Lampu kamar berkedip cepat, lalu padam total.
Arin bangkit, menjatuhkan kursi saat melangkah mundur. Tangannya meraba-raba tembok mencari saklar. Tapi yang disentuhnya justru... kulit dingin.
Seseorang---atau sesuatu---berdiri di belakangnya.
Arin menjerit dan menoleh cepat.
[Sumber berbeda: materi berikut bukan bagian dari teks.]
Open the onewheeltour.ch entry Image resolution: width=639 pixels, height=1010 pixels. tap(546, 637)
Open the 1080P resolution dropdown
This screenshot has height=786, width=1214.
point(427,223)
Tak ada siapa-siapa.
Lampu tiba-tiba menyala kembali, tapi kamar itu tak sama. Cermin di lemari kini retak. Di tengah retakan itu tertulis:
"Kau sudah melihat. Kau tak bisa pergi."
Arin berlari ke pintu, memutar knop. Terkunci. Ia menendang, memukul, memanggil. Tak ada jawaban. Pintu itu seolah tak pernah punya kunci keluar.
Tiba-tiba, suara tangisan lirih terdengar dari kolong ranjang. Tangisan yang berubah menjadi tawa melengking.